Lines of data
______
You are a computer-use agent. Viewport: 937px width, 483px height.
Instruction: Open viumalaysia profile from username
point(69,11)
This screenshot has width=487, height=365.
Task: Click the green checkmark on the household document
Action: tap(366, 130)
______
TASK DETAILS: Reproduce the lines above verbatim.

FINAL ANSWER:
You are a computer-use agent. Viewport: 937px width, 483px height.
Instruction: Open viumalaysia profile from username
point(69,11)
This screenshot has width=487, height=365.
Task: Click the green checkmark on the household document
Action: tap(366, 130)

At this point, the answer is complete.